Description: Churchill is the largest wildlife management area, almost 850,000 hectares, and one of the most important in the province. It protects the polar bear’s summer resting areas and maternity denning grounds, where the white bears are born. Churchill is also the northernmost WMA, accessible by railway, air or cruise ship. For many, a trip to Churchill is an opportunity of a lifetime and you will be richly rewarded with the wildlife you see.

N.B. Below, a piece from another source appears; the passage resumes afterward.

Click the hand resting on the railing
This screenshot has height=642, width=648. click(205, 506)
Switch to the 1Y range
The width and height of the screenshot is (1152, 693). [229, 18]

If you plan to visit in spring and summer go for the birds. Churchill is known globally as a birders’ paradise – over 225 species have been identified in the region. The best time to visit is June through September. In June, as the ice breaks up on the bay, look for sea birds like the Long-tailed Duck, Common Eiders and Pacific and Red-throated Loons. Gulls are abundant; watch for Ross’s, Bonaparte’s, Sabine’s and Little Gulls. Tundra Swan, Hudsonian Godwit, Northern Shrike, Lapland Longspur, Gyrfalcon and Merlin are some of the many species found here. Akudlik Marsh is a good place to look for birds. Then there are the whales. Thousands of beluga whales move into the Churchill, Nelson and Hayes estuaries to feed in July and August. You should also watch for caribou along the coastal flats in summer. Fall is polar bear season. The great white bears gather along the coast waiting for the bay to freeze so they can break their fast and return to the ice to hunt seals. While watching for bears scan across the tundra for other wildlife. Look for Arctic hare, Arctic fox, Willow Ptarmigan, Snowy Owl and Snow Geese in the thousands.

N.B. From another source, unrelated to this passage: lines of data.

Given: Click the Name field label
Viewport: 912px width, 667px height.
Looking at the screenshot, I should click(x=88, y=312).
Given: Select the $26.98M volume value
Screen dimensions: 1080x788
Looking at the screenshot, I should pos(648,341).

It is always best to tour the area with experienced guides who specialize in wildlife viewing. A visit to the Parks Canada Centre in the Churchill train station will give you a chance to see some of the wildlife you might not see otherwise, such as the polar bear tucked up in her den with two cubs. Something else you will want to watch for on your trip – northern lights.
Akudlik Marsh, Parks Canada Visitor Centre in the train station, Cape Merry and Prince of Wales Fort
subarctic transition zone – coniferous forest (boreal/alpine), tundra, rivers/streams, fen, tidal rivers/estuaries, mud or sand flats (saline), freshwater lake, freshwater marsh, bog, coastal sand dunes and beaches, open sea, inlets/coastal features (marine), rocky flats and barrens
polar bear, beluga whale, Ross’s Gull, Pacific Loon, Long-tailed Duck, Willow Ptarmigan
You should travel with a qualified guide for safety. A simple walk along the coast can turn deadly if you come across a bear lounging in the rocks.